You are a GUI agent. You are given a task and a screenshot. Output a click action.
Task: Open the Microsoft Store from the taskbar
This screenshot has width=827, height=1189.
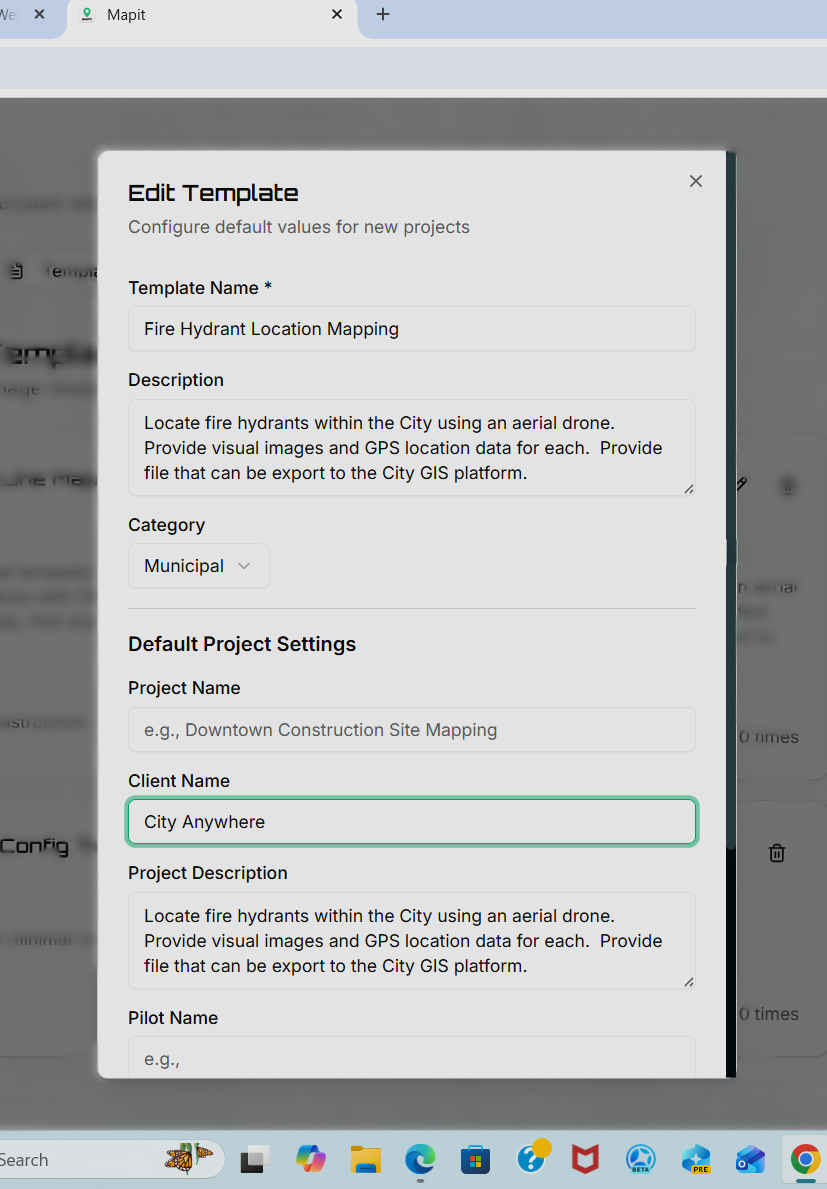pyautogui.click(x=475, y=1160)
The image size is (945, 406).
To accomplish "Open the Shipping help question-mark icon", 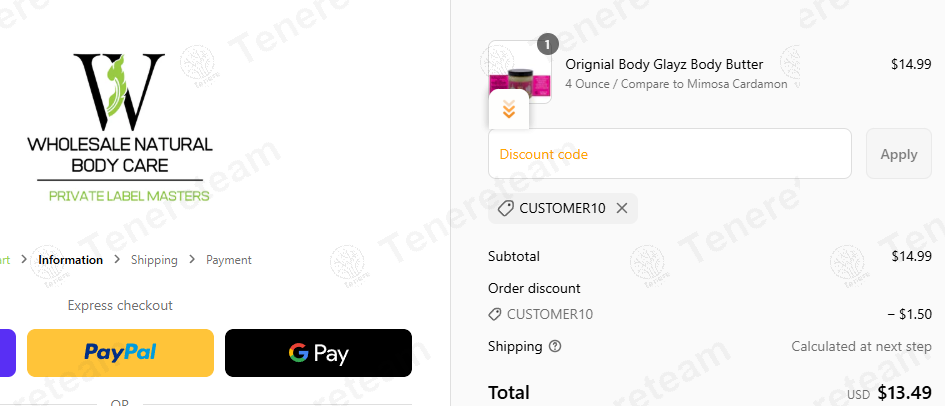I will [555, 346].
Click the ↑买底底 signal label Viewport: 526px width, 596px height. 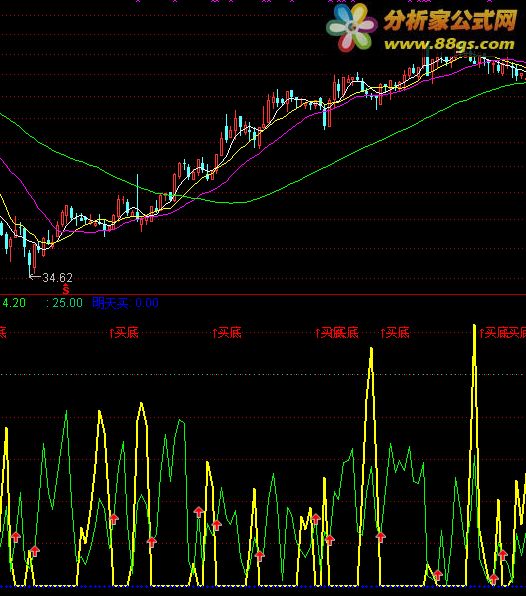337,333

### WORK INSTRUCTIONS:
Write out again, exactly, the lines from the start of the listing up to the line containing "The image size is (945, 406).", with both ends and without pictures.

### EXERCISE RESPONSE:
You are a GUI agent. You are given a task and a screenshot. Output a click action.
Task: Open the Microsoft Store from the taskbar
This screenshot has width=827, height=1189.
pyautogui.click(x=475, y=1160)
The image size is (945, 406).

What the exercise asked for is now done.